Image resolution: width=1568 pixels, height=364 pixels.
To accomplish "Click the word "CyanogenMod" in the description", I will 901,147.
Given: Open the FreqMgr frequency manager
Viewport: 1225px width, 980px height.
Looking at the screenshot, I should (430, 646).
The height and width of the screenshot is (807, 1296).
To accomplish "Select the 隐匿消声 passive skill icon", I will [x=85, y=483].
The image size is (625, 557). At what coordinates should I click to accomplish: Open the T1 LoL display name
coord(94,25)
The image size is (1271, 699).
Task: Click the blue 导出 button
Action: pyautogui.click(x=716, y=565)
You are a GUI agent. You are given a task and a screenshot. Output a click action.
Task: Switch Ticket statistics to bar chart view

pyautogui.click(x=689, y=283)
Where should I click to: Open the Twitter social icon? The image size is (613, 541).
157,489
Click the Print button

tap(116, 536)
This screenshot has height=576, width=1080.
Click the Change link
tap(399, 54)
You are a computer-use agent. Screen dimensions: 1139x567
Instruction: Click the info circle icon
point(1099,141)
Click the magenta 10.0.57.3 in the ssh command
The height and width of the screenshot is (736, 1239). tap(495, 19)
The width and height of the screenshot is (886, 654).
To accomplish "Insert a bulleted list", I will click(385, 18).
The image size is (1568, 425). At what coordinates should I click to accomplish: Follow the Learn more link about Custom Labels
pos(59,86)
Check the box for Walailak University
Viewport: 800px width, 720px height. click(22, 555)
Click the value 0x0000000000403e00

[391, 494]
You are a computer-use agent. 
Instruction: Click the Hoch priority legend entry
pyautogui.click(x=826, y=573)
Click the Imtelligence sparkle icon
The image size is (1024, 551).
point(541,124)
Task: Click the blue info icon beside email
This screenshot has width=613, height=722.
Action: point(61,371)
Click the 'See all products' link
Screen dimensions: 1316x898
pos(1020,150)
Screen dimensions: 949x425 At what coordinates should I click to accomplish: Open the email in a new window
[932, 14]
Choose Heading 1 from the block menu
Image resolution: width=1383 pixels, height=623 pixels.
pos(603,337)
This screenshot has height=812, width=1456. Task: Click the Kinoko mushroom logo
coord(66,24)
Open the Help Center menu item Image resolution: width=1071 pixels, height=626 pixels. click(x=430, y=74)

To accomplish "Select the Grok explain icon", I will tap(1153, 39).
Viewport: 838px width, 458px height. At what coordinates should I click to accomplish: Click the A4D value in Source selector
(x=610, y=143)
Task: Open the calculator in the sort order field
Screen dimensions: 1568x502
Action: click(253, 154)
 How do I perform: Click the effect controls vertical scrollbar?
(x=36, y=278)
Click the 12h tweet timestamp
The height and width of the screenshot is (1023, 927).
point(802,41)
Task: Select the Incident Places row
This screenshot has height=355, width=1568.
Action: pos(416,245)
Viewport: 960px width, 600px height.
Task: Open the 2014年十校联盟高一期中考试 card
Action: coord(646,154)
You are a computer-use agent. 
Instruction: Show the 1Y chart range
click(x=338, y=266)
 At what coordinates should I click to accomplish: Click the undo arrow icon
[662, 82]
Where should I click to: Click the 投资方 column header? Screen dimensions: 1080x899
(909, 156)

###

### PROBLEM
What lines above mention "will"? Copy each one.

### SOLUTION TO THIS EXERCISE
To accomplish "Click the word "CyanogenMod" in the description", I will 901,147.
To accomplish "Select the 隐匿消声 passive skill icon", I will [x=85, y=483].
To accomplish "Insert a bulleted list", I will click(385, 18).
To accomplish "Select the Grok explain icon", I will tap(1153, 39).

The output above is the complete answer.